Indeed, when I was a kid there was a school geology kit that included a “rock-tumbler” which was meant to teach us how stones can go from being jagged and drab to being smooth, polished and even colorful. It was a round drum that looked a bit link a cement mixer. Throw in some rocks and various sorts of sand and run it for a few weeks and, shazam, the rocks came out looking beautiful, almost like gems or marble.

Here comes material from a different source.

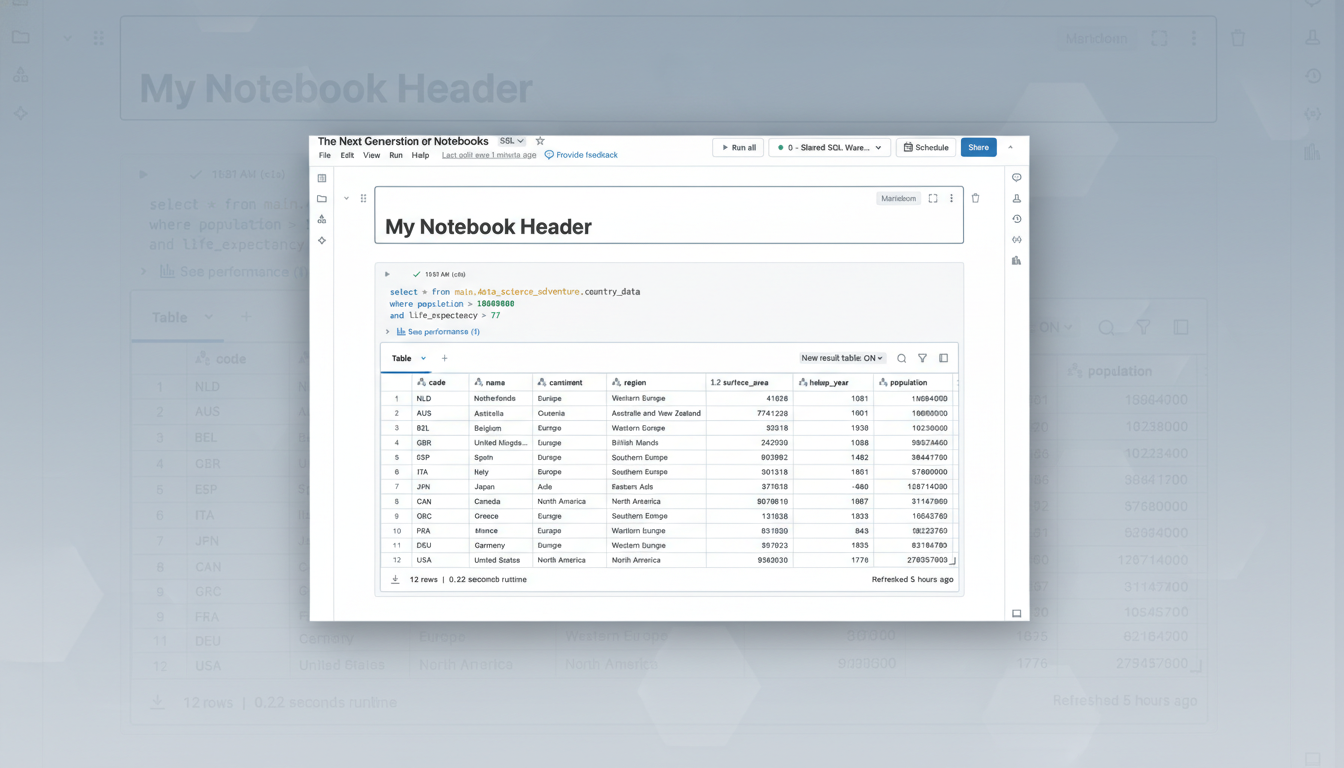The image size is (1344, 768).
Task: Delete the My Notebook Header cell
Action: tap(975, 198)
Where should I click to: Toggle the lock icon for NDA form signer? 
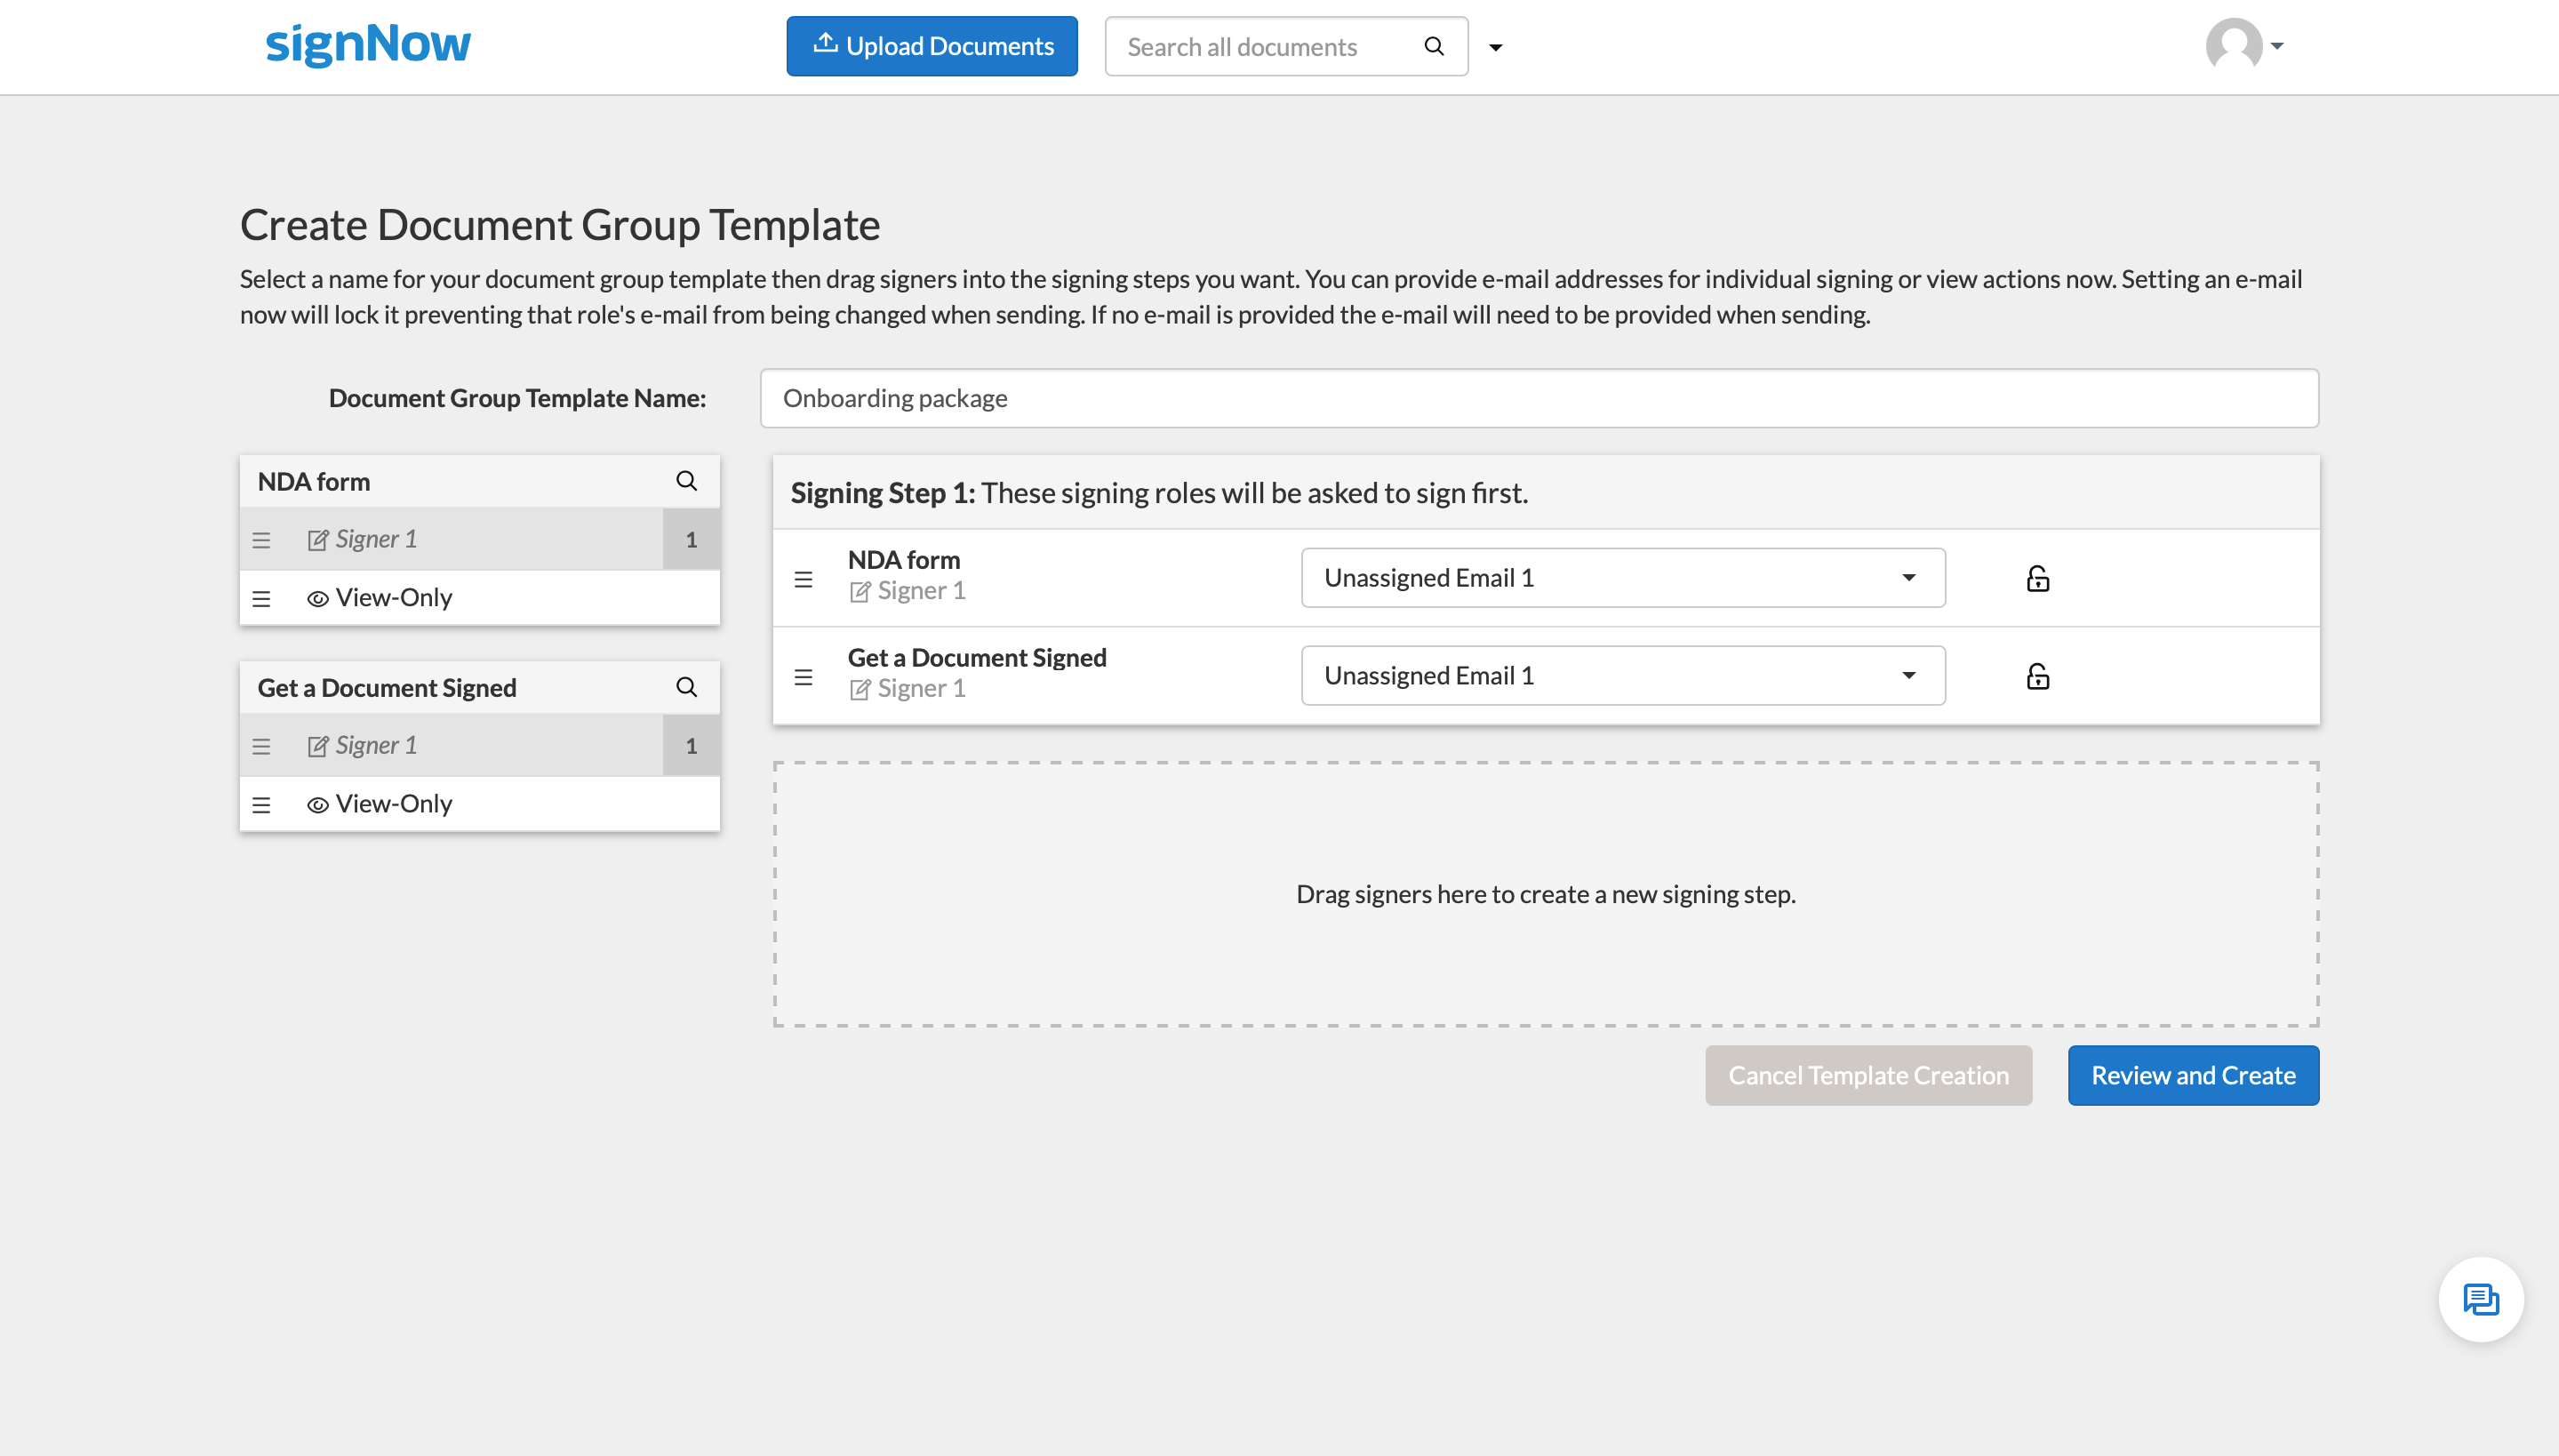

And this is all a paradigm or image for family life. We are the rocks and the tumbler represents life with all its twists and turns. The sand is the tuff grit that comes from living in a world that has its fair weather but overall, is a kind of sandstorm of trials and tumult, tensions and disagreements. And so the world turns and we, especially in our families, bump up against each other and face the often-abrasive sands of life. But through it all, our rough edges are chipped away, the sands cause a polish to emerge on each of us. The process is harsh and gorey, but at the end, someone beautiful emerges: the very man or woman God has created us to be. We begin as diamonds in the rough or coarse stones and come forth as beautiful jewels, polished and lightesome.
Hence, even the less desirable aspects of life can ultimately be a blessing for us. Scripture says that “All things work together for good to those who trust the Lord and are called according to His purposes.” (Rom 8:28) So, in marriages, families and parishes, the rough and tumble of human interactions is often permitted by God to smooth us, polish us and beautify us.
This is not to sanctify every problem in family life. There is some abuse that is simply evil and should in no way be considered part of the rough and tumble that helps perfect us.
But in Lent, we do well to see beyond the annoyances of life and the tensions of family, to the greater purposes of God who permits such things for our good. A little less resentment and a lot more acceptance is a good lenten theme.
Metanoiate! Think differently this Lent about the ups and downs of Family life. Thank God even for those gifts in strange packages.